• Extract to read:
◇ ◇ ◇ ◇ ◇ ◇ ◇

For Iran policy watchers, there were two intriguing moments during this week’s Israel visit by Vice President Joe Biden.
The first was in the joint appearance by Biden and Israeli Prime Minister Benjamin Netanyahu. Here’s Bibi:
I think this unbreakable bond will help our two countries meet the two historic challenges that we face today in the Middle East. The first and foremost among them is the need to prevent Iran from developing nuclear weapons, and the second is the need to advance a secure peace between Israel and our Palestinian and other Arab neighbors.
I very much appreciate the efforts of President Obama and the American government to lead the international community to place tough sanctions on Iran. The stronger those sanctions are, the more likely it will be that the Iranian regime will have to choose between advancing its nuclear program and advancing the future of its own permanence. I think that the international community and the leading countries in the international community have to join the American effort. And Israel has been helping out with key countries and continues to do so.
Now it’s no secret the Israeli leaders would like, in the utopian sense, to see regime change in Iran. But this is the first time I’ve seen a practical investment in regime change from the mouth of a senior Israeli official or any Israeli official who isn’t Uri Lubrani. Let’s tease it apart:
–Sanctions may bring about regime change;
–We not only back sanctions, we are making the case for them to "key countries."
My other eyebrow was raised during Biden’s Tel Aviv University speech on Thursday, in which his goal was to reassure Israel that when it came to security issues, the two countries are on the same page:
Iran thus far has refused to cooperate, as the whole world has witnessed. Instead it has engaged in more violations of international obligations, like undeclared enrichment facilities that were recently exposed by the United States, and the decision to enrich uranium to 20 percent to build more — and to build more enrichment facilities, all violations. It rejected a good-faith offer to exchange its low enriched uranium for fuel that could power a research reactor to produce medical isotopes. And it continues to deploy thugs to lock up and beat down those who bravely take to the streets in a quest for basic justice in their own country.

◇ ◇ ◇ ◇ ◇ ◇ ◇

• Problems and tasks:
- a) Reproduce the piece about Biden's Israel visit between "My other eyebrow" and "their own country.", inclusive.
- b) Sum up the piece about Biden's Israel visit in two sentences.
- c) Extend the piece about Biden's Israel visit beyond its last sentence.
The data after the piece about Biden's Israel visit can be left aside.

◇ ◇ ◇ ◇ ◇ ◇ ◇

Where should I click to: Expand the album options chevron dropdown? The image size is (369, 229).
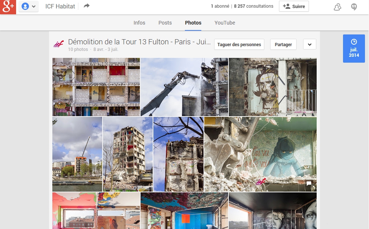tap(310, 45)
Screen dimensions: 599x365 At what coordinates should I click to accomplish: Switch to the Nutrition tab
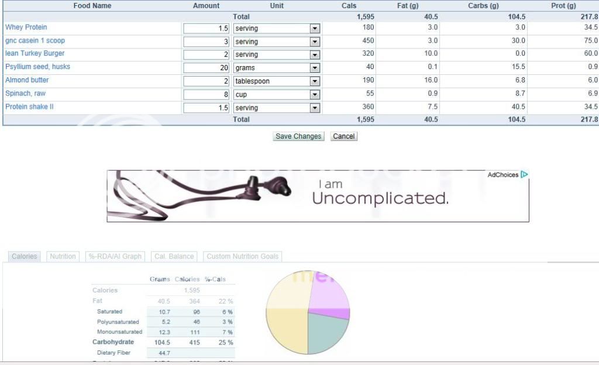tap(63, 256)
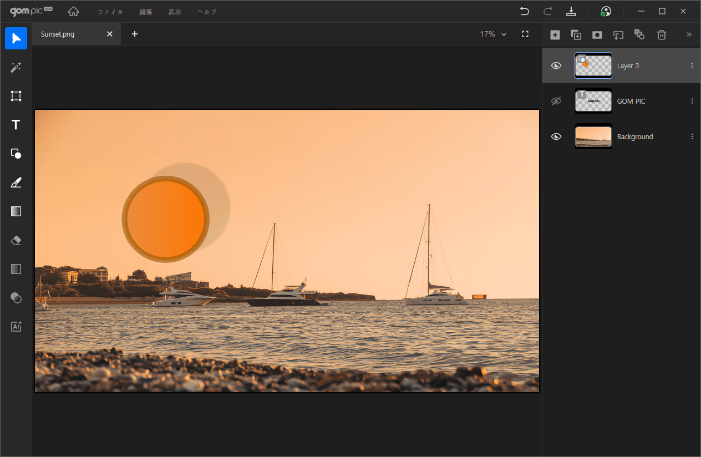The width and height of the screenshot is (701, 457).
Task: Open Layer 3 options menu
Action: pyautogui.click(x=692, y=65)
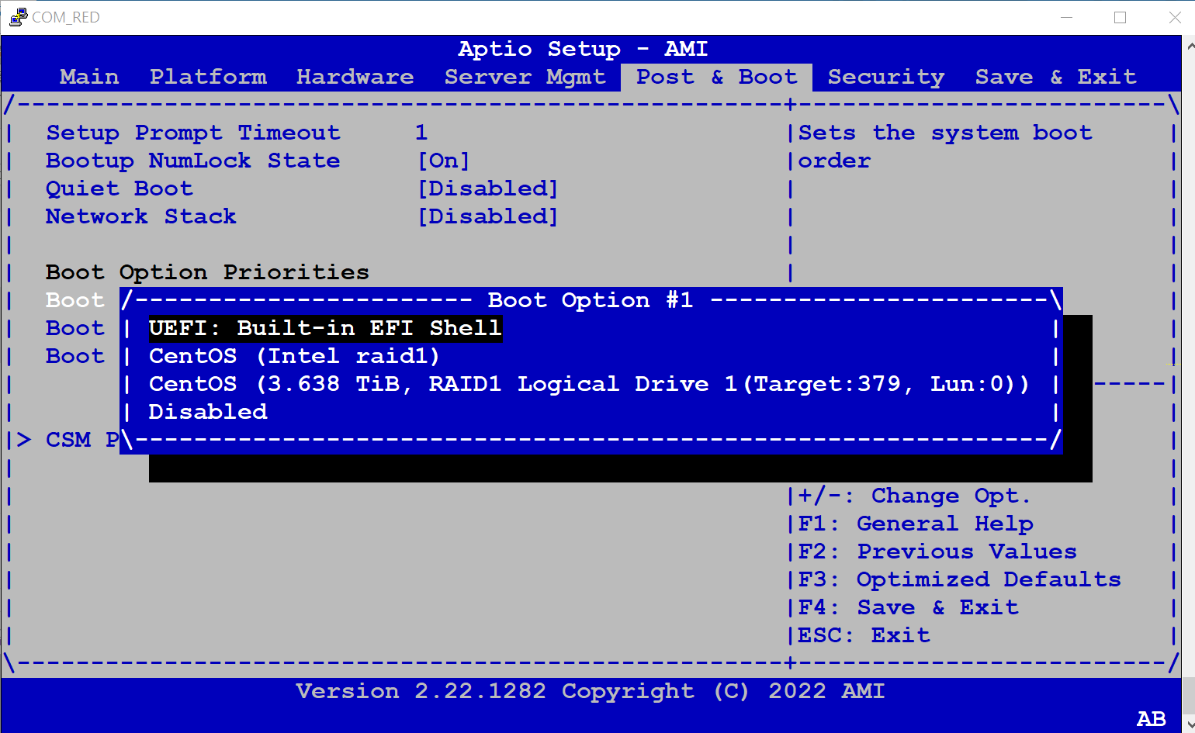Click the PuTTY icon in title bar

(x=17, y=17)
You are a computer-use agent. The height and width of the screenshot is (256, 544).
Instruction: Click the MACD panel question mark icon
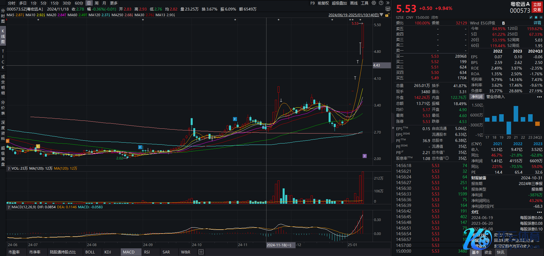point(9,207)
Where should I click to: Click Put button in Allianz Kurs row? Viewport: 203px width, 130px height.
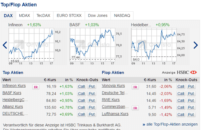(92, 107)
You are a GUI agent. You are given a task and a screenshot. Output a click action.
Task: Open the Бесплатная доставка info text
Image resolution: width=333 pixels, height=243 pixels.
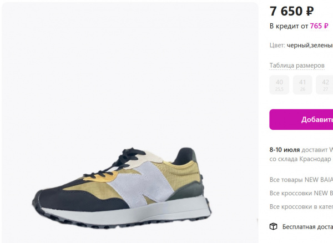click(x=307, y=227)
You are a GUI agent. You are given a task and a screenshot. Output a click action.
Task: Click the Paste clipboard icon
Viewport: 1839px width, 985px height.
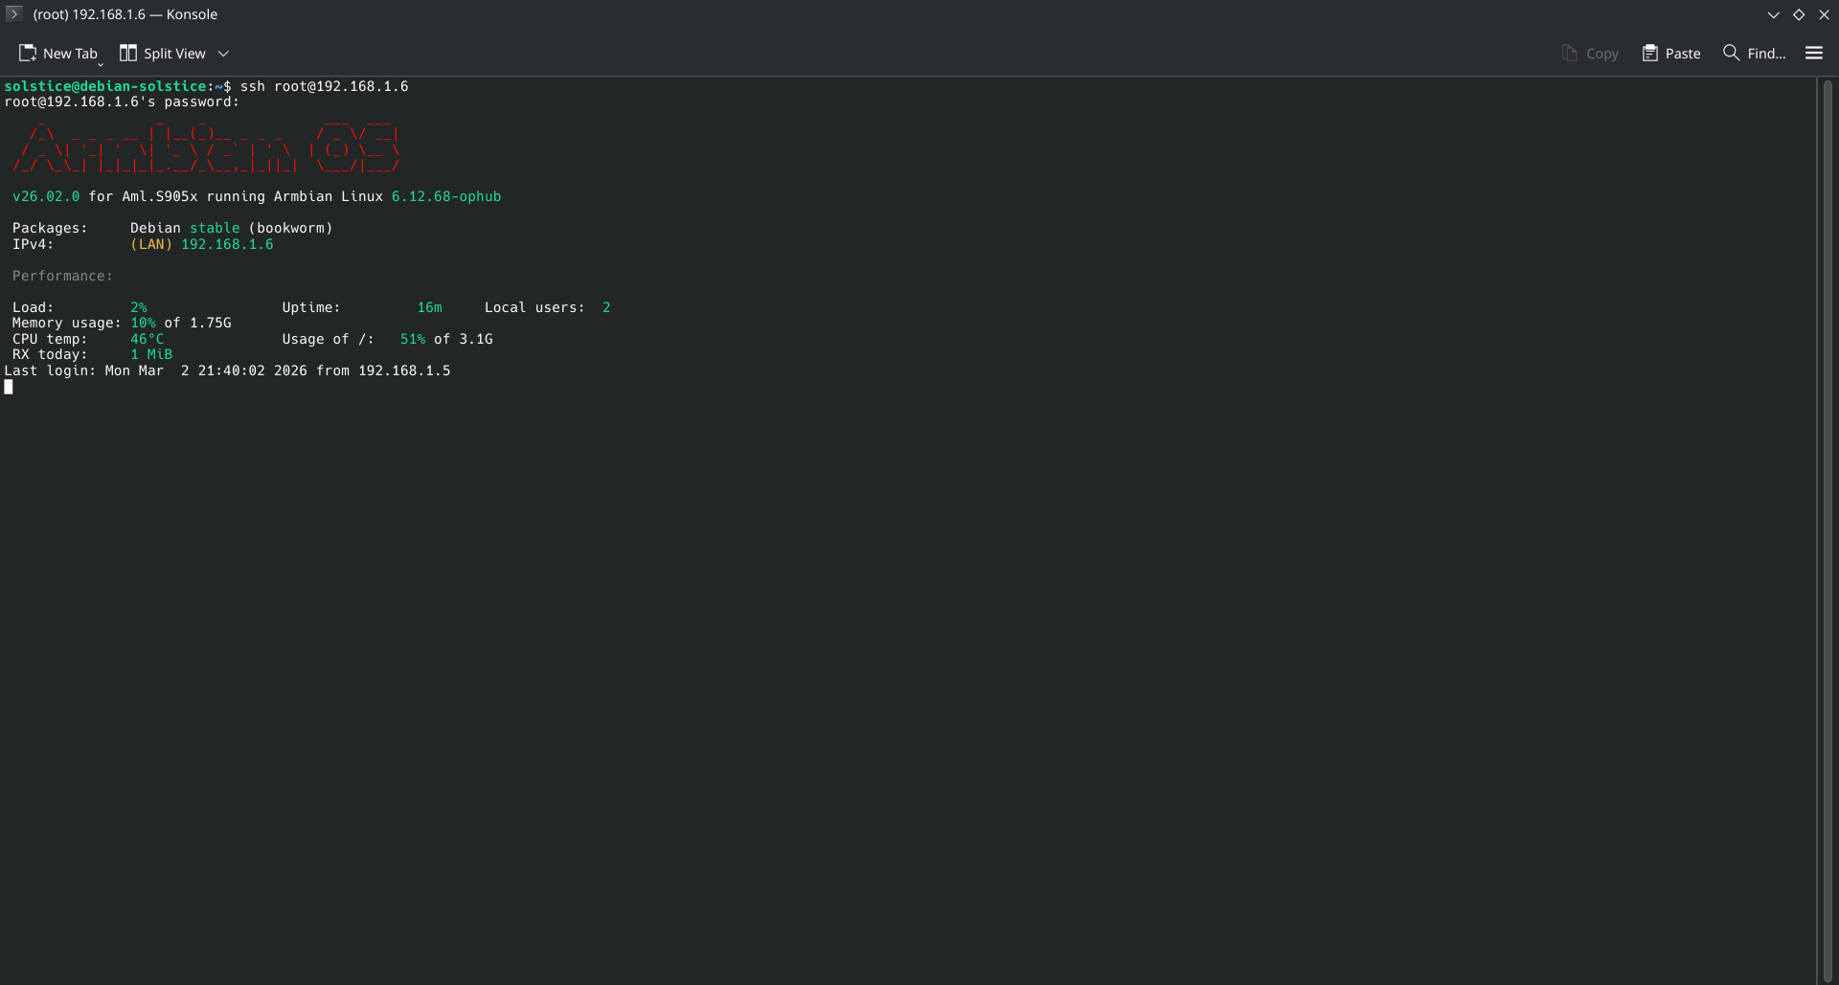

◇ ◇ ◇ ◇ ◇ ◇ ◇

• Your responses:
- a)
My other eyebrow was raised during Biden’s Tel Aviv University speech on Thursday, in which his goal was to reassure Israel that when it came to security issues, the two countries are on the same page:
Iran thus far has refused to cooperate, as the whole world has witnessed. Instead it has engaged in more violations of international obligations, like undeclared enrichment facilities that were recently exposed by the United States, and the decision to enrich uranium to 20 percent to build more — and to build more enrichment facilities, all violations. It rejected a good-faith offer to exchange its low enriched uranium for fuel that could power a research reactor to produce medical isotopes. And it continues to deploy thugs to lock up and beat down those who bravely take to the streets in a quest for basic justice in their own country.

- b) During Vice President Joe Biden's visit to Israel, Prime Minister Benjamin Netanyahu said tougher sanctions would make Iran's regime choose between its nuclear program and its own permanence, and that Israel was helping with key countries to back the American effort. In a Tel Aviv University speech meant to reassure Israel, Biden cited Iran's refusal to cooperate, its violations of international obligations, its rejection of an offer to exchange its low enriched uranium for reactor fuel, and its use of thugs against protesters.

- c)
The Iranian leadership’s continuing defiance has set the stage for our efforts to mobilize the world to impose meaningful sanctions that clarify for the Iranian leadership the stark choice: follow international rules or face harsh penalties and further isolation.
You have to acknowledge that today Iran is more isolated with its own people as well as the region and in the world than it has been at any time in the past two decades. The United States is determined to prevent Iran from acquiring nuclear weapons, period. I know — I know that for Israel — (applause) — I know that for Israel, there is no greater existential strategic threat. Trust me, we get that. It’s also a threat — the acquisition of nuclear weapons by Iran is also a threat to the security — short-term, mid-term, and long-term — to the United States of America.
And many other countries in this region and around the world strongly oppose a nuclear-armed Iran. It would threaten them, trigger an arms race in this region, and undermine the efforts to stop the spread of nuclear weapons, which would be a sorry outcome for such a promising beginning of the 21st century. For all those reasons, confronting this challenge is and must be a top national priority for the United States of America.
We are determined to keep the pressure on Iran so that it will change its course.
Very much what Israelis want to hear — but what’s missing is the "nothing off the table" boilerplate suggesting that a military strike may still be an option. Obama administration officials — chief among them, Adm. Mike Mullen, the chairman of the Joint Chiefs of Staff — have until recently striven to sustain this phrase as a consistency not only with Israel but with the Bush administration.